Their behaviour tells us that they are sad to leave, that they don't know what is coming next, that the leaving surprised them. If you child is right in the middle of a favourite activity then they won't want to leave it unfinished. Children who don't have the ability to use words are more likely to use this behaviour more, or if you have a tired or sick little one then it might just be easier for them to resort to this than find the mental capacity to put their newly learned words together coherently and effectively. 

So in simple ways that children with few words, or who are tired or sick can understand, we need to explain to them that

  • we are going to ask them to move on;
  • that they need to start finishing up what they are doing;
  • what they are going to be doing next;
  • that we know it is hard for them to do this and we are impressed when they cope with it.

There are many things you can put in place to support your little one in moving on from one activity to another. In my work as teacher and psychologist I came across a great approach that I am finding incredibly helpful with my son - the 5 Finger Countdown. The theory behind this approach is that you prepare your child for change, you give them time to finish up and move on, and you compliment them for doing this. Here it is...

  1. Get down to your child's eye level. Get their attention by saying their name.
  2. Hold 5 fingers up clearly so that your child can see them - this is a great visual cue for them.
  3. Use simple, positive language to explain what is happening - 'Eli - 5 until we get into the car'. Don't fall into the trap of saying '5 and then no more trike' - this not only focuses more on the behaviour you want to stop, but for children with limited language skills they will have trouble understanding a sentence like this. Always say what you are about to do next, not what you are trying to stop.
  4. In a reasonable time frame, repeat your statement counting down with your fingers - '4 until... 3 until... 2 until... 1 until... Now it's time for...'. Help your child move on to what you have described. Compliment them for doing this well 'Good job Eli, well done for moving on to the car' and if they still huff and puff a bit, ignore the bluster and give some empathy 'I can see you are finding it hard but you are doing really well moving on'.
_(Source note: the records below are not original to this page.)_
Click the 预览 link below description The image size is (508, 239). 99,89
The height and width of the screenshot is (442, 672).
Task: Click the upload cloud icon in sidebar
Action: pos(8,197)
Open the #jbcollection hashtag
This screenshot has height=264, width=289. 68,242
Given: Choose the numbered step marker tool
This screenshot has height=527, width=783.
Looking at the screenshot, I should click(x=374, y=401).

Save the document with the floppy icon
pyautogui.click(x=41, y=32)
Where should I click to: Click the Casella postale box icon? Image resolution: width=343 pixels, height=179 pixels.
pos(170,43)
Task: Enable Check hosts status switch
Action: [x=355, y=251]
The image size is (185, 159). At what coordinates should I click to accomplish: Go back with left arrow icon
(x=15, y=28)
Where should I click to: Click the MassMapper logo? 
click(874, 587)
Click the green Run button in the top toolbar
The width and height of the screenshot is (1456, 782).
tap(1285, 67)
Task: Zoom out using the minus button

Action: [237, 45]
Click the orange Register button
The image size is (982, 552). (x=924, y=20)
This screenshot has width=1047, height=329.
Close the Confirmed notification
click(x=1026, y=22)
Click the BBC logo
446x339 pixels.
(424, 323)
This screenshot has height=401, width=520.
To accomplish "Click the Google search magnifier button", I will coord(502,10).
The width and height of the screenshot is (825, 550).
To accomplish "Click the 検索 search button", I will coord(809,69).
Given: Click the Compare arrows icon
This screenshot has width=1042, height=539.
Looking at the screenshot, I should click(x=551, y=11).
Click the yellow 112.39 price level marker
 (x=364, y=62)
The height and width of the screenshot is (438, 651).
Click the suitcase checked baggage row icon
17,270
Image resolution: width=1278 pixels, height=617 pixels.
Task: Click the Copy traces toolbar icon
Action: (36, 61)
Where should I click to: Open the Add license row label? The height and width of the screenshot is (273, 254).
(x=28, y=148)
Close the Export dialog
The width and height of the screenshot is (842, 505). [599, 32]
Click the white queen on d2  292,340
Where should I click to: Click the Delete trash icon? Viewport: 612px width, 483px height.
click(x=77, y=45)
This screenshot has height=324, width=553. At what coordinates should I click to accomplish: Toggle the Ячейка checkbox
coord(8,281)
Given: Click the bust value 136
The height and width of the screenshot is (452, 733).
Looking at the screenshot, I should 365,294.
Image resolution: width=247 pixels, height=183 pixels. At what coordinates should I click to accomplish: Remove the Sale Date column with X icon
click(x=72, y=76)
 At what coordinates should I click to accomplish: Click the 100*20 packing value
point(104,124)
In order for this approach to work well, you need to remember a couple of things:

  • You will need to teach it - it may not work the first few times because your child is learning what it means;
  • You will need to be consistent - you need to always follow through with what you have said. If your child resists moving after you have counted down, and you let them stay, then you are simply teaching them that the countdown means nothing and when they get resistant they get their own way;
  • You will need to provide lots of visual cues to reinforce your words. Some children may need visual cues or objects in addition to your 5 fingers - this could be a picture or photo of what they are moving on to, or an object they know represents the next activity (such as the keys for the car). When you are being encouraging and empathetic during the transition giving high fives, or thumbs up, or hugs and kisses.